▶ **Prompt**:
Output verbatim the data from its first line up to and including the line containing "Action: [x=557, y=10]".

▶ **Provided data**:

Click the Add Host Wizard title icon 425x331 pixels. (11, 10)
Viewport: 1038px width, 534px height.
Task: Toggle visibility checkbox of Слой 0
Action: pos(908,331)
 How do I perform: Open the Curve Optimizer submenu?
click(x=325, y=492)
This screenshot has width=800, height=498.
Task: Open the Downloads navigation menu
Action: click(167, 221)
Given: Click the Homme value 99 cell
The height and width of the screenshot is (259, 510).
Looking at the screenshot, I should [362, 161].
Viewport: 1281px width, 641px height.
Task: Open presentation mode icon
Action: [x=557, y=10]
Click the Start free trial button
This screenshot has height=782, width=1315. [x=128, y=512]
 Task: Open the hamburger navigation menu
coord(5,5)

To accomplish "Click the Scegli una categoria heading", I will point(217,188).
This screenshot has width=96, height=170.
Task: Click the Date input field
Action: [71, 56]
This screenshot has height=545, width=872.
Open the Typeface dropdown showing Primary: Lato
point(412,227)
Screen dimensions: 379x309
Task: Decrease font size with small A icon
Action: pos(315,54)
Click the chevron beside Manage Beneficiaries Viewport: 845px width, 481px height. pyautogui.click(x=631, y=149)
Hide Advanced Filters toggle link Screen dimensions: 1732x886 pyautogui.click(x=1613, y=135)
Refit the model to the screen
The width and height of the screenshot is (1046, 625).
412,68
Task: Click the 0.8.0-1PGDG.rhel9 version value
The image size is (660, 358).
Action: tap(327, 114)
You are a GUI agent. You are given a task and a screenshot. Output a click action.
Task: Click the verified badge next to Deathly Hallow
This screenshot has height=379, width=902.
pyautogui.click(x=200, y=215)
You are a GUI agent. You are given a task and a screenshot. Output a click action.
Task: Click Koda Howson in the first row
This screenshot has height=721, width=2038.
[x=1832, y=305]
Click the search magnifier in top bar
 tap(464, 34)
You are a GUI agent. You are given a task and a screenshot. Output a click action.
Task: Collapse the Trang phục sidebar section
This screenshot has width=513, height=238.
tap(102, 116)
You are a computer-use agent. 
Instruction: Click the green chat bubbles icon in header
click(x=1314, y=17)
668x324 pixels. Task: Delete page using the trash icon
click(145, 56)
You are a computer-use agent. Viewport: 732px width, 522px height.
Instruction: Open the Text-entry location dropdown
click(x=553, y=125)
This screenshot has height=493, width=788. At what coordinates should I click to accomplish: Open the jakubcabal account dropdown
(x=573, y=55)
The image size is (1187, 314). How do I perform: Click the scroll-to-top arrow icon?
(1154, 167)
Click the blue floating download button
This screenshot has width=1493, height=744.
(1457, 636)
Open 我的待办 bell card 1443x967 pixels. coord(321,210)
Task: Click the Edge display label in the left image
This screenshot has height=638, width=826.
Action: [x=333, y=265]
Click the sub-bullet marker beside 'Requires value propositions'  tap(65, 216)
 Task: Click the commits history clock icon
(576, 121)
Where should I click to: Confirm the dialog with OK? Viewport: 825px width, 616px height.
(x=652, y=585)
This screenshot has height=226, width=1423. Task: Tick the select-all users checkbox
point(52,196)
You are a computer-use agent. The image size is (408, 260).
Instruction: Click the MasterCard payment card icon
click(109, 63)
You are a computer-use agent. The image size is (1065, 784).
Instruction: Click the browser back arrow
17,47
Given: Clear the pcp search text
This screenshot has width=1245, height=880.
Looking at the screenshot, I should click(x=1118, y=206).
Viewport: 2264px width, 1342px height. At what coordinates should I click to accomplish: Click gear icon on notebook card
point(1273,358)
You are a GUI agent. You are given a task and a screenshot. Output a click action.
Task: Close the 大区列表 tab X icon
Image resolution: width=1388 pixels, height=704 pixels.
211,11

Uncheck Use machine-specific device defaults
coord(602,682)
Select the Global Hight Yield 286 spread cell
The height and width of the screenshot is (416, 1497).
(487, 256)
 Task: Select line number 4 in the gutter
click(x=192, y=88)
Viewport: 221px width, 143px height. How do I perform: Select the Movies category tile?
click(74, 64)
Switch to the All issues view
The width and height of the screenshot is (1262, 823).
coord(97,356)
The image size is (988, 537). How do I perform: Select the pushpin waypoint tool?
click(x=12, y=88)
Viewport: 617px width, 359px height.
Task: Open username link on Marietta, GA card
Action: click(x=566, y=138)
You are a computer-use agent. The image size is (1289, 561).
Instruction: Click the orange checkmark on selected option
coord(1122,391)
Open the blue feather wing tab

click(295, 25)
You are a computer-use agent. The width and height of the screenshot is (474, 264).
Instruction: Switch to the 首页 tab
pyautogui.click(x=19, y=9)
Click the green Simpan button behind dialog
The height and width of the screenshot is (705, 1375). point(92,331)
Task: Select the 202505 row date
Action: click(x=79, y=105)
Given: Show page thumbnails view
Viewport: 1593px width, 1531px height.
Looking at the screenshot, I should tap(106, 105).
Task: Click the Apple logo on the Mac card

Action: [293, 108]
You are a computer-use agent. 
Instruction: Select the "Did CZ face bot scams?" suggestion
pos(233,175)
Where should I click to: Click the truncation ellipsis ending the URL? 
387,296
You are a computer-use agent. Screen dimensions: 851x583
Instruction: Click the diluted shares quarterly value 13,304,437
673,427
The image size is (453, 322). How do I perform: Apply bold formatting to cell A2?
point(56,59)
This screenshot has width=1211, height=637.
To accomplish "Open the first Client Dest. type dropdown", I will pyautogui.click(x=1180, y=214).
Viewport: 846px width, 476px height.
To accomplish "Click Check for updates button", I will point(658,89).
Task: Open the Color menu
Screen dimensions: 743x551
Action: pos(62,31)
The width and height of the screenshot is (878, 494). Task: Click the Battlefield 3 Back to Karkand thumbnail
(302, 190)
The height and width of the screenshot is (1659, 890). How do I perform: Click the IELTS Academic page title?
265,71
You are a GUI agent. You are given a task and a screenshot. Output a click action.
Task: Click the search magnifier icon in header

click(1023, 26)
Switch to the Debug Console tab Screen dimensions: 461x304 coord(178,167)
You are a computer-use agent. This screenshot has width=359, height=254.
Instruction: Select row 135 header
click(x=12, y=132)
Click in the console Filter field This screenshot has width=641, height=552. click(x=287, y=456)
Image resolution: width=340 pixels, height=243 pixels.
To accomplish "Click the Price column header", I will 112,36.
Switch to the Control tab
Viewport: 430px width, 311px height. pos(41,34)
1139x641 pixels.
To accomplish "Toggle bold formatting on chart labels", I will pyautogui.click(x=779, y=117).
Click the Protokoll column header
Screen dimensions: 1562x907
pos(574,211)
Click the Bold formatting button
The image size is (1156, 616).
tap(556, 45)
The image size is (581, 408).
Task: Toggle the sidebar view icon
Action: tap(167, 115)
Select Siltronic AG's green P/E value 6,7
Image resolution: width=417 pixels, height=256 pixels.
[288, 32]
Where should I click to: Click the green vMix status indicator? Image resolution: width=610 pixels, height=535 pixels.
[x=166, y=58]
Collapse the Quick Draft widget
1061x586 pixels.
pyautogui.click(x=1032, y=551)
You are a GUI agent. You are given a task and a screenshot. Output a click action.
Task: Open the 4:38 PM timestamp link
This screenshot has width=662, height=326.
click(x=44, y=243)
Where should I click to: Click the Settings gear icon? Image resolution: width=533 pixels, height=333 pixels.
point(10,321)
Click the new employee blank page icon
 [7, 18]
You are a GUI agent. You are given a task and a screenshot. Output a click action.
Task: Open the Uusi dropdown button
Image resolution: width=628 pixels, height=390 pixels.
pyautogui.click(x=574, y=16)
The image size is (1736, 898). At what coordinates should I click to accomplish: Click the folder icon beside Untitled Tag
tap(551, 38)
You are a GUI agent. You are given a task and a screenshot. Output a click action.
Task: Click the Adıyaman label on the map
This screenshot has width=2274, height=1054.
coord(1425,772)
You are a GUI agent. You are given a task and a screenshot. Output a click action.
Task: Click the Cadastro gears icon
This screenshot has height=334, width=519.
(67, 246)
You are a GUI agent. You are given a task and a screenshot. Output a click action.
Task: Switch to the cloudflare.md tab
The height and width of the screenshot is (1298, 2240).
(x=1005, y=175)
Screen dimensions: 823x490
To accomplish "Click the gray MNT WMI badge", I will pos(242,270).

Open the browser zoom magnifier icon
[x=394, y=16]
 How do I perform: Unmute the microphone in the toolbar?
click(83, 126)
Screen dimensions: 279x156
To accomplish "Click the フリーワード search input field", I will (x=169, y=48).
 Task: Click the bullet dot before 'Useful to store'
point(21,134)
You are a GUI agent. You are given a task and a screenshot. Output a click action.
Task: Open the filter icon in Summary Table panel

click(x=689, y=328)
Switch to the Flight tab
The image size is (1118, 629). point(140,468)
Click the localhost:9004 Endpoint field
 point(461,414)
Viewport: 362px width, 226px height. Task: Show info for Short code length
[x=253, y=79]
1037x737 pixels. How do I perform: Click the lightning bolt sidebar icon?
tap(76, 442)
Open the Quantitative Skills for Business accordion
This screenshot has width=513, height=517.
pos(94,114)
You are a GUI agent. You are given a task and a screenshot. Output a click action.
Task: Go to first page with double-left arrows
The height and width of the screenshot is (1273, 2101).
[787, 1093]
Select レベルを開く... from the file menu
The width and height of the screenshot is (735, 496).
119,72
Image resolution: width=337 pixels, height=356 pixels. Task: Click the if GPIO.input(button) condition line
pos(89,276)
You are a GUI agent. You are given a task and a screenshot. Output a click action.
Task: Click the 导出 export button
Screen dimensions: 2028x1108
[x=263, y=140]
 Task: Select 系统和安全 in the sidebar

▶ **Solution for this problem**:
Click the Add Host Wizard title icon 425x331 pixels. (11, 10)
Viewport: 1038px width, 534px height.
Task: Toggle visibility checkbox of Слой 0
Action: pos(908,331)
 How do I perform: Open the Curve Optimizer submenu?
click(x=325, y=492)
This screenshot has width=800, height=498.
Task: Open the Downloads navigation menu
Action: click(167, 221)
Given: Click the Homme value 99 cell
The height and width of the screenshot is (259, 510).
Looking at the screenshot, I should [362, 161].
Viewport: 1281px width, 641px height.
Task: Open presentation mode icon
Action: [x=557, y=10]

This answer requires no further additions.